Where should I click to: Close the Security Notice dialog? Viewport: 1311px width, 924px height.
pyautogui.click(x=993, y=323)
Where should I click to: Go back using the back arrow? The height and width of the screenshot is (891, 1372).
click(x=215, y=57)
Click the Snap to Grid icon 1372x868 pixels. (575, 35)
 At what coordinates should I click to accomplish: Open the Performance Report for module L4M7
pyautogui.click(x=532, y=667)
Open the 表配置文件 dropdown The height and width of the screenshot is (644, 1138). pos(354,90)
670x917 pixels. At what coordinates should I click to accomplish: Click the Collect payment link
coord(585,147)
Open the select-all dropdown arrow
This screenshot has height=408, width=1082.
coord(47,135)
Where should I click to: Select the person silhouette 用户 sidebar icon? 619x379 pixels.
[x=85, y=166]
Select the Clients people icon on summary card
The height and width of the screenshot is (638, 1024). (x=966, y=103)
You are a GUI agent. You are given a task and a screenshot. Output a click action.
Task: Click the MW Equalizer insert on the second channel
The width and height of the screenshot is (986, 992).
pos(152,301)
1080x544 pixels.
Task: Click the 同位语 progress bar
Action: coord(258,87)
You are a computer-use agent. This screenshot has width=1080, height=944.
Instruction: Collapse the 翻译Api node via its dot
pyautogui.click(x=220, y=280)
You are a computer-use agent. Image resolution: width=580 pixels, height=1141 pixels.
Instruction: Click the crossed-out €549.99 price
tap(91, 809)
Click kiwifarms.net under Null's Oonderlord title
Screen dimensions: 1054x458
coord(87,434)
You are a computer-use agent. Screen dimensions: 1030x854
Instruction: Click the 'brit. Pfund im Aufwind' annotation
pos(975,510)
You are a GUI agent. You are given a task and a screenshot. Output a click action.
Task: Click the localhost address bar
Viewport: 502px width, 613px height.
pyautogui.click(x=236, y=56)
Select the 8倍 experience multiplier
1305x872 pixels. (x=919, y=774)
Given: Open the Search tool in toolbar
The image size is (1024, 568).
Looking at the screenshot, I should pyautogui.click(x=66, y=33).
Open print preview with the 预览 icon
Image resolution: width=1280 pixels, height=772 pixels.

_What is being asked_:
Each line of the entries that holds "resolution" should be counted, and only the total given.

_Response below_:
2